> **INSTRUCTIONS TO FOLLOW**: Print all of the data exactly.

> **SUPPLIED MATERIAL**:
==========

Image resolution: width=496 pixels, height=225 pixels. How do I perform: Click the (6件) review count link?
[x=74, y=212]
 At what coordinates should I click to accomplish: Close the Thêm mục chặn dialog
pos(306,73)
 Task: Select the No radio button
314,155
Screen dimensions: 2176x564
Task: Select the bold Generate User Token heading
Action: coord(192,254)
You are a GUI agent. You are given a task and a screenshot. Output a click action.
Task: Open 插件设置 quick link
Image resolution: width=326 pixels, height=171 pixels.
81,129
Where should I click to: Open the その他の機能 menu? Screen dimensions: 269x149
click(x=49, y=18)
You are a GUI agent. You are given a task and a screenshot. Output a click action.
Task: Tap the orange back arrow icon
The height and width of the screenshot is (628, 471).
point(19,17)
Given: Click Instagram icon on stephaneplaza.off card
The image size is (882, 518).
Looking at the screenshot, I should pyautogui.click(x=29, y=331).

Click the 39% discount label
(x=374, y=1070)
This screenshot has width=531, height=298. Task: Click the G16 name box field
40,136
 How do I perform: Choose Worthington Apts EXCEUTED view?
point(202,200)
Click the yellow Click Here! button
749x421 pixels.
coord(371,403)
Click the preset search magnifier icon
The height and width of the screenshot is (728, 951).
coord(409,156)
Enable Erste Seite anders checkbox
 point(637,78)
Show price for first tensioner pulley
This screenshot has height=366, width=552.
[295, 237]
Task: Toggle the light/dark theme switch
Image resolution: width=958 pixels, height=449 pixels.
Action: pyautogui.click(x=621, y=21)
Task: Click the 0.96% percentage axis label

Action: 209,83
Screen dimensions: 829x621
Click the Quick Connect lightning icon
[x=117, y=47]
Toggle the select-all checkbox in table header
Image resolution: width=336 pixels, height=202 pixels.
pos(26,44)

==========

> **SOLUTION TO THIS PROBLEM**:
Image resolution: width=496 pixels, height=225 pixels. How do I perform: Click the (6件) review count link?
[x=74, y=212]
 At what coordinates should I click to accomplish: Close the Thêm mục chặn dialog
pos(306,73)
 Task: Select the No radio button
314,155
Screen dimensions: 2176x564
Task: Select the bold Generate User Token heading
Action: coord(192,254)
You are a GUI agent. You are given a task and a screenshot. Output a click action.
Task: Open 插件设置 quick link
Image resolution: width=326 pixels, height=171 pixels.
81,129
Where should I click to: Open the その他の機能 menu? Screen dimensions: 269x149
click(x=49, y=18)
You are a GUI agent. You are given a task and a screenshot. Output a click action.
Task: Tap the orange back arrow icon
The height and width of the screenshot is (628, 471).
point(19,17)
Given: Click Instagram icon on stephaneplaza.off card
The image size is (882, 518).
Looking at the screenshot, I should pyautogui.click(x=29, y=331).

Click the 39% discount label
(x=374, y=1070)
This screenshot has width=531, height=298. Task: Click the G16 name box field
40,136
 How do I perform: Choose Worthington Apts EXCEUTED view?
point(202,200)
Click the yellow Click Here! button
749x421 pixels.
coord(371,403)
Click the preset search magnifier icon
The height and width of the screenshot is (728, 951).
coord(409,156)
Enable Erste Seite anders checkbox
 point(637,78)
Show price for first tensioner pulley
This screenshot has height=366, width=552.
[295, 237]
Task: Toggle the light/dark theme switch
Image resolution: width=958 pixels, height=449 pixels.
Action: pyautogui.click(x=621, y=21)
Task: Click the 0.96% percentage axis label

Action: 209,83
Screen dimensions: 829x621
Click the Quick Connect lightning icon
[x=117, y=47]
Toggle the select-all checkbox in table header
Image resolution: width=336 pixels, height=202 pixels.
pos(26,44)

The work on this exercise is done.